AI-Powered Body Atlas Reveals Hidden Health Risks Beyond BMI
AI-Powered Body Atlas Reveals Hidden Health Risks Beyond BMI
AI-Powered Body Atlas Reveals Hidden Health Risks Beyond BMI
A new AI-driven atlas of human body composition has been developed using whole-body MRI scans from over 66,000 people. The research challenges traditional health assessments like BMI by providing detailed insights into fat and muscle distribution across the body. The study used advanced imaging and open-source AI to analyse scans with minimal human input. This framework can also be applied to routine chest or abdominal CTs and MRIs, improving patient monitoring in clinical settings.

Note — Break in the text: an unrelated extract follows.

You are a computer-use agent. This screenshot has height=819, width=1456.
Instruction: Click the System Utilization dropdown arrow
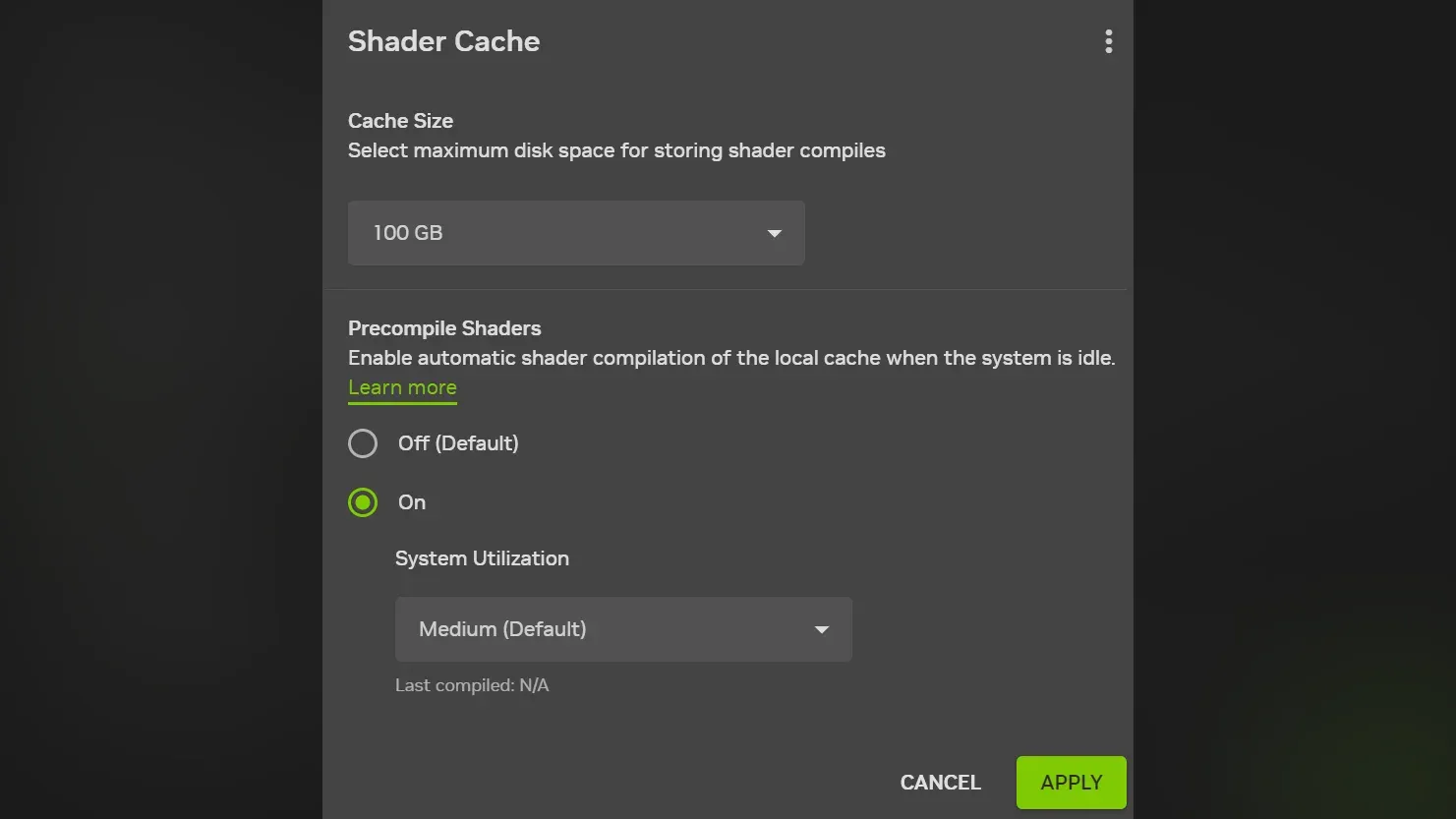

Findings revealed that low skeletal muscle mass independently raises the risk of death from any cause by 1.44 times. High levels of fat within muscles were linked to a 1.54-fold increase in major cardiovascular events. Visceral fat, in particular, showed a strong connection to diabetes, with a 2.26-fold higher risk for those with elevated levels. Researchers also created reference curves showing how body composition changes with age, separated by sex and height. These trajectories could help personalise medical care, especially in oncology, where muscle and fat levels affect treatment side effects, survival rates, and cancer recurrence.
The atlas offers a more precise way to assess health risks than BMI alone. Its open-source AI tools allow wider use in hospitals, potentially improving early disease detection and treatment planning. The detailed body composition data could reshape how doctors evaluate and manage patient health.